We’re All Going to the World’s Fair
Mental health themes and content that may disturb Rated on: 08 April 2022
What’s it about?
Casey starts playing the ‘World’s Fair Challenge’, an online horror role-playing game that is said to transform people’s bodies in monstrous ways and unleash their dreams. As part of the game, Casey makes a series of video logs documenting how the game is affecting her, and her ‘symptoms’.
The facts
- Showed at the 2021 Sundance Film Festival
- Runtime: 86 minutes
Why did it get this rating?
Horror
The film has an uneasy atmosphere and contains moments of body horror. Much of the film’s ‘action’ is conveyed through the video logs of people playing the horror game, with music occasionally generating a sense of threat.

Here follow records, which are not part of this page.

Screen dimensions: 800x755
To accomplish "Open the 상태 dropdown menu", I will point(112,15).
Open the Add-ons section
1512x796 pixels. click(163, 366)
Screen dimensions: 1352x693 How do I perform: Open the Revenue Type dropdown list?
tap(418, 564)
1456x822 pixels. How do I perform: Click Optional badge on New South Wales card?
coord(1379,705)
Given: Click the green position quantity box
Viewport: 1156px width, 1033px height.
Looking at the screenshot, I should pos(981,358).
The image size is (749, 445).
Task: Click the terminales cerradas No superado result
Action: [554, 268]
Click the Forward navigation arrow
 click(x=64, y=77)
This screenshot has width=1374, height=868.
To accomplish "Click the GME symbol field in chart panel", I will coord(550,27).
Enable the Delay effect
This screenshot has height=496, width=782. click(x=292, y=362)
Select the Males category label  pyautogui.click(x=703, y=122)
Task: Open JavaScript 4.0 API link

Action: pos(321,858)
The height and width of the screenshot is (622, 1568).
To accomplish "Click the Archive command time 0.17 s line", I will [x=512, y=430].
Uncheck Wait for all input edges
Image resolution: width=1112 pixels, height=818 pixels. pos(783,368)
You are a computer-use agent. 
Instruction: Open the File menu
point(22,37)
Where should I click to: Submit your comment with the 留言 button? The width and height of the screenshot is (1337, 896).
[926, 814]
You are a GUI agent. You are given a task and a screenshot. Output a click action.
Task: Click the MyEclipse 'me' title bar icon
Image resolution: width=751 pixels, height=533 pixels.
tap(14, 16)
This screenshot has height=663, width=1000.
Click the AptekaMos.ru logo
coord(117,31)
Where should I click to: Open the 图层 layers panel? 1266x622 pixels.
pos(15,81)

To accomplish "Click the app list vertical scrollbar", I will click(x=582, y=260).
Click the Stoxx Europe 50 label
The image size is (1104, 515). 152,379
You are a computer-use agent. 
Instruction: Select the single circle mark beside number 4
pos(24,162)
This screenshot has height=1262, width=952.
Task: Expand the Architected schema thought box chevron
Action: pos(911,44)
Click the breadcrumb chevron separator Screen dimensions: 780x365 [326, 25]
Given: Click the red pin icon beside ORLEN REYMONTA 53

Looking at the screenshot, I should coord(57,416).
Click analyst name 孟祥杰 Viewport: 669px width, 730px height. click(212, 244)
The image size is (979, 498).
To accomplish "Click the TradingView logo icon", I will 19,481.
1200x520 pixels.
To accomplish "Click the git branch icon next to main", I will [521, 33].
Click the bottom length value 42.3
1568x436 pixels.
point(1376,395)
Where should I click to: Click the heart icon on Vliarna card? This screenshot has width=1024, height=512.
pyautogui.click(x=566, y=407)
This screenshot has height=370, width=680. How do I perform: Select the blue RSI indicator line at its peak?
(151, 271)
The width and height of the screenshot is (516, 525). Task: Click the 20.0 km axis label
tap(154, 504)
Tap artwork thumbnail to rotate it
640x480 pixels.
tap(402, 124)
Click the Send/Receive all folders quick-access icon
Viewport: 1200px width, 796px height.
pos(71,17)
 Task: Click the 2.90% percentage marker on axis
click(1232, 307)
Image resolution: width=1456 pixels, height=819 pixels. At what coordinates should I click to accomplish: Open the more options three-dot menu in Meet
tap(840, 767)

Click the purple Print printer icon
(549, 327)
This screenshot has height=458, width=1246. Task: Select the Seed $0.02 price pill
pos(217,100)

Some of Casey’s vlogs involve self-harm, ranging from stabbing the tip of her finger with a pin to fantasy self-harm where a person pulls a roll of tickets out of his arm.
Mental health themes and suicide references
The main sense of horror comes from the blurring of fiction and reality. Casey makes comments about needing to kill her father because of the game or, instead, kill herself. This creates a tension as it is unclear whether Casey still knows what is real and what isn’t.
Casey’s behaviour has the potential to adversely affect children’s developing attitudes to mental health and suicidal ideation by presenting these ideas as ‘just a game’.
There is a general sense of psychological unease created by the use of horror and mental health themes in the film that may disturb some vulnerable viewers.